### Schriftliche Aufgaben
A) Entnimm dem Thread zur Bluetooth-Box den Abschnitt von „Lautsprecher: Bose (R)“ bis einschließlich „beiden Geräten herstellt?“ und gib ihn wörtlich wieder.
B) Setze bitte den Thread zur Bluetooth-Box an der Stelle fort, an der er endet.

### Auszug
· · · ·

# Bluetooth Box mit Mikrofon koppeln (Kaufberatung)



## pelektrik09 (19. August 2016)

Grüße liebe pcgh-Community,

ich bräuchte eine Beratung bzgl. der "Bose ® SoundLink ® Mini II Bluetooth ® Lautsprecher". Ich möchte folgende 

Lautsprecher: Bose (R) SoundLink (R) Mini II Bluetooth (R) Lautsprecher carbon: Amazon.de: Audio & HiFi

mit folgendem Mikrofon: Mikrofon fur Smartphone, Omnidirectional: Amazon.de: Elektronik

verbinden.

Nun die Frage, geht das auch ohne Handy? Gibt es da ein Gerät der die Kommunikation zwischen den beiden Geräten herstellt?


----------



## pelektrik09 (25. August 2016)

Habe ich die Frage unverständlich gestellt oder bin ich im falschen Bereich gelandet? xD


----------



## JackA (25. August 2016)

Jop, so ein Gerät gibt es, nennt sich Laptop.  (klingt sarkastisch, ist aber ernst gemeint).
Mikro an Input von Laptop, der mit Bluetooth zum Soundlink verbunden ist. Dann stellst du den Pegel vom Abhören im Laptop entsprechend ein und schon hörst du das, was du in den Laptop sprichst, aus den Bluetooth Lautsprechern.


----------



## pelektrik09 (25. August 2016)

Danke für die Antwort, aber ich will mobil bleiben und noch nicht einmal ein Handy benutzen. Ein Handy wäre da eh besser für mich geeignet als ein Laptop


----------



## JackA (25. August 2016)

· · · ·

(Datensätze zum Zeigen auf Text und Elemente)

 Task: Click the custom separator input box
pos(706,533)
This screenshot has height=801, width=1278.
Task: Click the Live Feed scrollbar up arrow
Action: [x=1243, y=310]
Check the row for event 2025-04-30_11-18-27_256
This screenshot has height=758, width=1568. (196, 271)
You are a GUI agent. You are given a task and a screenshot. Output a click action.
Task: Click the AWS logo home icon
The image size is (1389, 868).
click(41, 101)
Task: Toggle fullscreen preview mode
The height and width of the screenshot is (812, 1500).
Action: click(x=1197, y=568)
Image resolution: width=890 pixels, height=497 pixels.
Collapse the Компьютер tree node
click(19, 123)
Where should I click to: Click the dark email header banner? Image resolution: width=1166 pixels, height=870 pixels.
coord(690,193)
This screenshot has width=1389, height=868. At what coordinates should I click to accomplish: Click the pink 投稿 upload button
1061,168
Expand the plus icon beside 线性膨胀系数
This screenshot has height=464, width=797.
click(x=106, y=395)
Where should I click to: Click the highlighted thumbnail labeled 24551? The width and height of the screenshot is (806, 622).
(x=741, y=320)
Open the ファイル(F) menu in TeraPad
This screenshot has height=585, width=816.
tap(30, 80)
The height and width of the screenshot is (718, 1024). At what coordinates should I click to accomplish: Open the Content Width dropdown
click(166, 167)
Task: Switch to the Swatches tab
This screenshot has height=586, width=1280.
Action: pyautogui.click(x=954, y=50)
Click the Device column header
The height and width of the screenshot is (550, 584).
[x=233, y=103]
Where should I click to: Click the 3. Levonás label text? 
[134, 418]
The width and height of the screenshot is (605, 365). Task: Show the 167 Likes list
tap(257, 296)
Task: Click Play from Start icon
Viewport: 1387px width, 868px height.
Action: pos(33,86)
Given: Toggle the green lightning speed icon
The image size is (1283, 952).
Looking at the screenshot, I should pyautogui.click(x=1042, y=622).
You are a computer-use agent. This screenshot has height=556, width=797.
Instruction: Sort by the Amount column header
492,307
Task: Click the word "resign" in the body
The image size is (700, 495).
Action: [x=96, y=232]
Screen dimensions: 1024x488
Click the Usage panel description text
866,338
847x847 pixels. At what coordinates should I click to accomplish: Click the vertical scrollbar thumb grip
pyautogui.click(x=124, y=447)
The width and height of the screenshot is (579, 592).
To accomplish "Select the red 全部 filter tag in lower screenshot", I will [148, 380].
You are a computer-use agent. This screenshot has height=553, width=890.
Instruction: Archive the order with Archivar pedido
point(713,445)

· · · ·

### Antworten
A)
Lautsprecher: Bose (R) SoundLink (R) Mini II Bluetooth (R) Lautsprecher carbon: Amazon.de: Audio & HiFi

mit folgendem Mikrofon: Mikrofon fur Smartphone, Omnidirectional: Amazon.de: Elektronik

verbinden.

Nun die Frage, geht das auch ohne Handy? Gibt es da ein Gerät der die Kommunikation zwischen den beiden Geräten herstellt?

B)
Folgendes müsste auch klappen, kann ich aber nicht 100%ig sagen, da noch nicht getestet:
Mikro an Smartphone, das mit den Soundlink koppeln.
Jetzt brauchst du nur ne App, bei der das gesagte live ausgegeben wird (wie beim telefonieren).


----------



## pelektrik09 (29. August 2016)

Danke für die Antwort aber wie gesagt wollte eigentlich ohne Handy auskommen. Apps zu der Anwendung gibt es genug (z.B.: Microphone).


----------



## MetallSimon (29. August 2016)

Du suchst sowas? auvisio Bluetooth-3.0-Transmitter zum Senden von Audio-Signalen, mit USB Mobil ist es dann mit kleiner Powerbank
Let me google that for you


----------



## pelektrik09 (30. August 2016)

Danke für die Antwort aber ich bin mir nicht sicher ob man da auch ein Mikrofon anschließen kann bzw, Ob das Teil die Signale vom Mikrofon erkennt.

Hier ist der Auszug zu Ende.